The chart pattern spans around 1.7500 to 1.7750, so the resulting climb could be at least 250 pips in height. However, the 100 SMA is below the 200 SMA to indicate that the path of least resistance is to the downside or that the selloff is likely to resume.

Price is also finding resistance at the 200 SMA dynamic inflection point but remains above the 100 SMA as an early indication of bullish pressure. The gap between the indicators also seems to be narrowing to reflect slowing selling momentum.

Stochastic is heading lower to show that sellers are in control, but the oscillator is closing in on the oversold region to reflect exhaustion. Turning back up could confirm that buyers are regaining control. RSI is also on the move down to signal the presence of bearish pressure, and this oscillator has a bit more room to head lower before reaching oversold territory.

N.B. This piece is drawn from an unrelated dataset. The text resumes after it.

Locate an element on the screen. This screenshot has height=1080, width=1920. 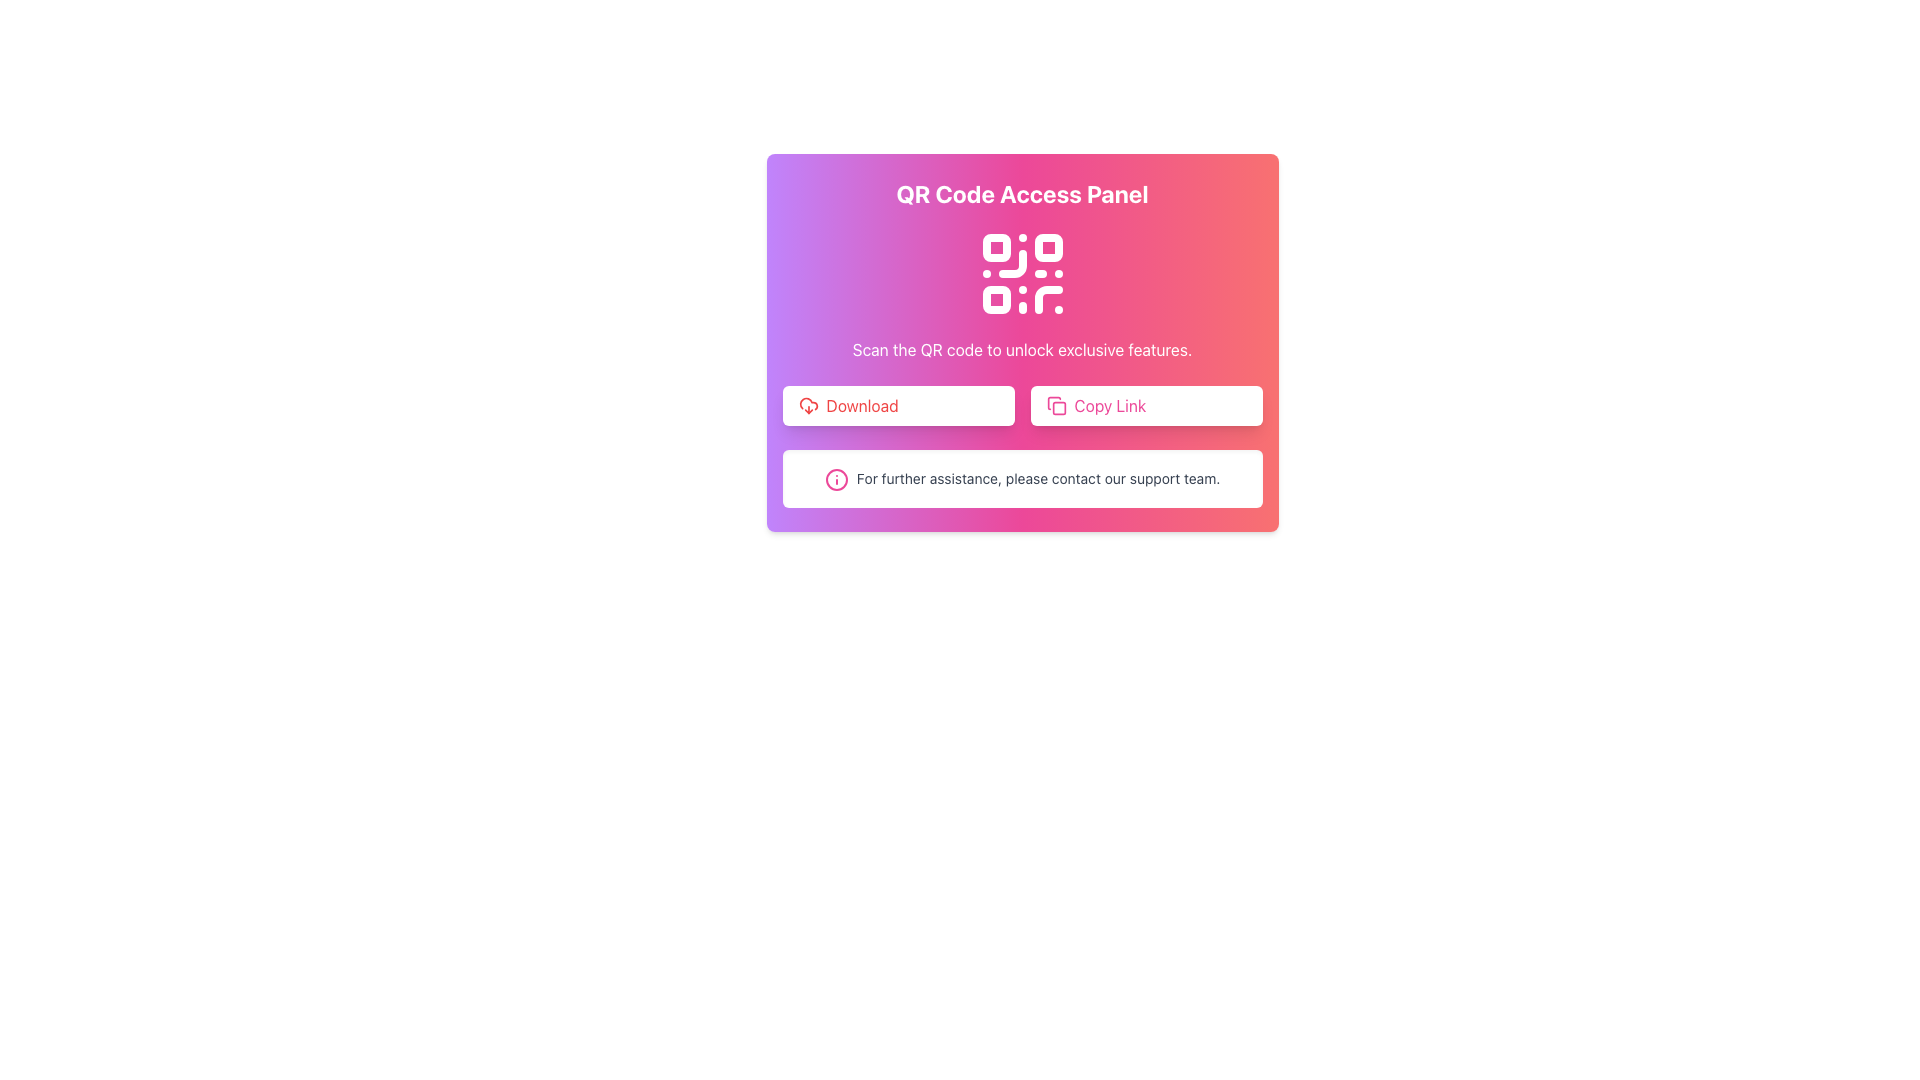
the circular marker with a solid pink outline that is part of the SVG information icon, located to the left of the text 'For further assistance, please contact our support team.' is located at coordinates (836, 479).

There are no major reports from both the eurozone and New Zealand economy this week, which could leave market sentiment as the main driver of price action. Safe-haven flows could benefit the shared currency while risk-on moves could benefit the higher-yielding Kiwi.

The talks between the EU and the UK could be worth watching as the outcome of the vote on the Internal Market bill could bring volatility for EUR pairs. Also, the resurgence in COVID-19 cases in the region might limit gains for the euro as it could bring another round of trade and travel restrictions.

Later in the week, the NFP report could impact overall market sentiment and determine if lower-yielding or higher-yielding currencies are about to win out.